> [Supplied passage]
Federal court pinches crabmeat seller

Second executive of Casey’s Seafood in Newport News, Va., faces five years in jail and a fine for his role in falsely representing foreign crabmeat as U.S. product.

    The U.S. Justice Department said a Virginia seafood processor executive pleaded guilty in a Newport News, Va. federal court on Thursday to participating in a multimillion dollar scheme of mislabeling foreign crabmeat as a U.S. product.
   Michael Casey was the vice president for marketing and operations of Casey’s Seafood Inc., a wholesale processor of crabmeat and other seafood. He pleaded guilty to conspiring with his father, James Casey, and others to substitute foreign crabmeat for Atlantic blue crab. 
   James Casey, the owner and president of Casey’s Seafood, pleaded guilty last year and was sentenced in January to four years in jail.
   Instead of Atlantic blue crab, as labeled, the Caseys used crabmeat from Indonesia, China, Thailand, Vietnam and Central and South America. “Casey falsely labeled nearly 400,000 pounds of crabmeat with a retail value in the millions of dollars,” U.S. Attorney for the Eastern District of Virginia G. Zachary Terwilliger said in a statement.

> [Work instructions]
[1] According to the crabmeat article, what sentence did James Casey receive in January?
[2] Translate this sentence from the crabmeat article into Spanish: "James Casey, the owner and president of Casey’s Seafood, pleaded guilty last year and was sentenced in January to four years in jail."
None of the rows are needed for this work.

> [Supplied data]
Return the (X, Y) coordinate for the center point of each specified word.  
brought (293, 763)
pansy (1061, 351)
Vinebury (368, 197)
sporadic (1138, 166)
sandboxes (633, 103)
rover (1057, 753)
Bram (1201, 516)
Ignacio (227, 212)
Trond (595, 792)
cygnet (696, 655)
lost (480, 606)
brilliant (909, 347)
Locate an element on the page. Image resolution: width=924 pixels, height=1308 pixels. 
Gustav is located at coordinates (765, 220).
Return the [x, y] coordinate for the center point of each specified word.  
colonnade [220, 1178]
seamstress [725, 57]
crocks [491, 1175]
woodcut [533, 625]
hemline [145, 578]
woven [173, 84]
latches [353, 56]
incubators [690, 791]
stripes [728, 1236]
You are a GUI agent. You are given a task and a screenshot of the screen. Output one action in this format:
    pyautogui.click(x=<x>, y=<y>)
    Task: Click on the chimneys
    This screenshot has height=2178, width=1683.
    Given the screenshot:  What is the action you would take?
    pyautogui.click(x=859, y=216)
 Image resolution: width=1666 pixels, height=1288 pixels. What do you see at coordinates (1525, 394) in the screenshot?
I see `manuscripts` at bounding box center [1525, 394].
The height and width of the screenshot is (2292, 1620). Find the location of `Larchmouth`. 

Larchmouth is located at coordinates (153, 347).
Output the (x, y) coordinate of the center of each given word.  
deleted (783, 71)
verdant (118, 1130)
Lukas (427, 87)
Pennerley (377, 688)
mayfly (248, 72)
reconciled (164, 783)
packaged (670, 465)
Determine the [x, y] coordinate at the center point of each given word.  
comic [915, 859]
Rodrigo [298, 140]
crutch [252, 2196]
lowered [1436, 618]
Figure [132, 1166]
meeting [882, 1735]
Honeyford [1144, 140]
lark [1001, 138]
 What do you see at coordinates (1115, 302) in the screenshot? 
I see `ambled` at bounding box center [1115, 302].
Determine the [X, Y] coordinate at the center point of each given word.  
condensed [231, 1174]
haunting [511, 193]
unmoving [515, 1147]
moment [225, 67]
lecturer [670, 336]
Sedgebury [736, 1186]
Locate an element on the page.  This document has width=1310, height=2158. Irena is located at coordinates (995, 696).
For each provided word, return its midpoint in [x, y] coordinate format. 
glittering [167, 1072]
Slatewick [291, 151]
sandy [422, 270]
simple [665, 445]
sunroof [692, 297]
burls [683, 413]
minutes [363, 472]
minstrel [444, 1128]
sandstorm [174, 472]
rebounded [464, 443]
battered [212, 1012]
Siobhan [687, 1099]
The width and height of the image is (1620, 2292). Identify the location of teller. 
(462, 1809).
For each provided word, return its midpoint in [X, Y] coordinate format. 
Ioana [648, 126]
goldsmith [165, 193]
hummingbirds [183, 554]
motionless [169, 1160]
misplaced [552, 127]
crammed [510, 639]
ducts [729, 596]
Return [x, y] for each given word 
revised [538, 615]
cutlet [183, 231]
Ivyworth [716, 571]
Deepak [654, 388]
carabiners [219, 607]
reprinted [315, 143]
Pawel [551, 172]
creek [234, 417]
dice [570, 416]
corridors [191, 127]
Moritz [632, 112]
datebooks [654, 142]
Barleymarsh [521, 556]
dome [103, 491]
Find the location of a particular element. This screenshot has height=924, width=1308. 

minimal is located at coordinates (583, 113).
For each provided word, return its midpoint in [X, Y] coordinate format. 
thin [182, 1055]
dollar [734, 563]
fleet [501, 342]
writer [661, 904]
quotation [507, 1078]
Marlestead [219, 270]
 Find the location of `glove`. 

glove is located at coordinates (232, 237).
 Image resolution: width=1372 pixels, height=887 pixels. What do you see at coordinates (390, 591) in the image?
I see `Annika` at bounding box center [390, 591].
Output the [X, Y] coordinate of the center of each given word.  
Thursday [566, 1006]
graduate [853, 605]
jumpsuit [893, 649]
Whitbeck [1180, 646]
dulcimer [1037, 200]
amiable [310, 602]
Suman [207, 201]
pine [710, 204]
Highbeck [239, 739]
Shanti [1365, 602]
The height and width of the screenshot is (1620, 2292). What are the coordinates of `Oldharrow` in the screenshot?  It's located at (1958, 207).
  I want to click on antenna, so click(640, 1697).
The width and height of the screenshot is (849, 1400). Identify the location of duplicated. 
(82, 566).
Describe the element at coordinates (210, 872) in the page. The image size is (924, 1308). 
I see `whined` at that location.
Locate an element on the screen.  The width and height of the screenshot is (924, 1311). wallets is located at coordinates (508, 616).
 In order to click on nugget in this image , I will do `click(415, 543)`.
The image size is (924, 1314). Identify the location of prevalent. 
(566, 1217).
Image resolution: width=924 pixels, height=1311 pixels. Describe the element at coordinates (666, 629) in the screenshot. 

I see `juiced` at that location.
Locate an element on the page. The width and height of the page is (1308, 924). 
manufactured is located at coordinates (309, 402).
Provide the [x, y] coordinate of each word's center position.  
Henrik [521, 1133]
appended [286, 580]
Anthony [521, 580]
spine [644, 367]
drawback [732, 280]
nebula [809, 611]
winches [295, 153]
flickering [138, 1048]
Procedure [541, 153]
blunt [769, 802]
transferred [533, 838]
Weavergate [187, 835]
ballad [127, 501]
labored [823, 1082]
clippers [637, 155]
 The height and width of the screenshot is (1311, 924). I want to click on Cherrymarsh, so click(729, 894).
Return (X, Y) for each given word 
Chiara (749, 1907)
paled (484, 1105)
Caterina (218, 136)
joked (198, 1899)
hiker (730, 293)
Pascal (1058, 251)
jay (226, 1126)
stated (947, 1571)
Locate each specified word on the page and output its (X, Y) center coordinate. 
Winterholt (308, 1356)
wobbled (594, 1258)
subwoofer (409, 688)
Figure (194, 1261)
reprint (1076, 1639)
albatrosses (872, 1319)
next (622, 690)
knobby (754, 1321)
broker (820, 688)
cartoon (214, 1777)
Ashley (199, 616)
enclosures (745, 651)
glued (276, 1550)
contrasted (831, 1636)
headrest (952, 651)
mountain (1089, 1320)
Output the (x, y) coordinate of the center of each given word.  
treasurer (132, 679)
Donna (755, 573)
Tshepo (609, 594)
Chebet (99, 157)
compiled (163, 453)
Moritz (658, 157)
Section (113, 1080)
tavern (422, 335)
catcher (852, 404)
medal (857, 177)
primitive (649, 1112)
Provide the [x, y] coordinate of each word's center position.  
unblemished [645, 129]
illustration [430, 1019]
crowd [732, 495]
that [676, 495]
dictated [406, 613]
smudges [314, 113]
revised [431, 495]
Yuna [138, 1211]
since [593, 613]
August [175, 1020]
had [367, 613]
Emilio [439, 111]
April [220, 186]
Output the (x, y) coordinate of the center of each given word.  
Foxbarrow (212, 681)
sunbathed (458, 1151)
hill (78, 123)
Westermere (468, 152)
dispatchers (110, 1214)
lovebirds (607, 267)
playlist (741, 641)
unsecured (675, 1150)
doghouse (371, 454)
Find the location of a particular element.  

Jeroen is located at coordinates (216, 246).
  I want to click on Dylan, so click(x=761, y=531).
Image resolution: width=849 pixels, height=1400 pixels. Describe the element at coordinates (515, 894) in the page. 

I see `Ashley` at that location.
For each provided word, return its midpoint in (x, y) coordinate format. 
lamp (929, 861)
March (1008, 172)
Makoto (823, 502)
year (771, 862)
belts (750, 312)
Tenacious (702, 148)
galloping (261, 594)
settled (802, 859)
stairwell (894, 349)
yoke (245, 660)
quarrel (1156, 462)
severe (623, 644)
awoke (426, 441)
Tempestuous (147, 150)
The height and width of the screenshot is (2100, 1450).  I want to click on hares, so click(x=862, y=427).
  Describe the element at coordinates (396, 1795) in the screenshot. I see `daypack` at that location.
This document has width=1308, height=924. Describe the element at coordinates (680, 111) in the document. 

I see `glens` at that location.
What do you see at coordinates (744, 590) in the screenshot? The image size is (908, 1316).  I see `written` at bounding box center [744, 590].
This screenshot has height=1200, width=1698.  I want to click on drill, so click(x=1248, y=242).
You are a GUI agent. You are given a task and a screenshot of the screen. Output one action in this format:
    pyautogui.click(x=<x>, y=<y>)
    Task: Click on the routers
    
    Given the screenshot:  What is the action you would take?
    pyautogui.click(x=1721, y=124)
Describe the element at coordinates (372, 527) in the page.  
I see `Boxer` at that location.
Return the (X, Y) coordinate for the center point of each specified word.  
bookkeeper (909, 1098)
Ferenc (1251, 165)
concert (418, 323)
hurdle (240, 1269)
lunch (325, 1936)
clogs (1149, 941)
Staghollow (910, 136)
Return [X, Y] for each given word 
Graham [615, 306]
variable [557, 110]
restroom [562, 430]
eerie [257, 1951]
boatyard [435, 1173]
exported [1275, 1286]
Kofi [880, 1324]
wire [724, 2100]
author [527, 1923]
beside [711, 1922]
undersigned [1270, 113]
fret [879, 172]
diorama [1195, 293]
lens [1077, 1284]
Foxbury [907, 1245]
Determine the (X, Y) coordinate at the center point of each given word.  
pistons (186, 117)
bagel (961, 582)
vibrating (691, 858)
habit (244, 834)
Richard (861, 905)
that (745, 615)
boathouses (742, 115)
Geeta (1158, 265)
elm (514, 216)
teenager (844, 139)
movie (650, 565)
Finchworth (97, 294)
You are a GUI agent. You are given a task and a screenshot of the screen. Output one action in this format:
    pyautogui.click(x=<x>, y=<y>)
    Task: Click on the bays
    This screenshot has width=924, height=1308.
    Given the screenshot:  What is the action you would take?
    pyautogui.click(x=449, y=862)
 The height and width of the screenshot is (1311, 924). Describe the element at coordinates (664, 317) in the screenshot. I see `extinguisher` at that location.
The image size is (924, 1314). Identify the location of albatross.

> [Answers given]
[1] Four years in jail.

[2] James Casey, propietario y presidente de Casey’s Seafood, se declaró culpable el año pasado y en enero fue condenado a cuatro años de cárcel.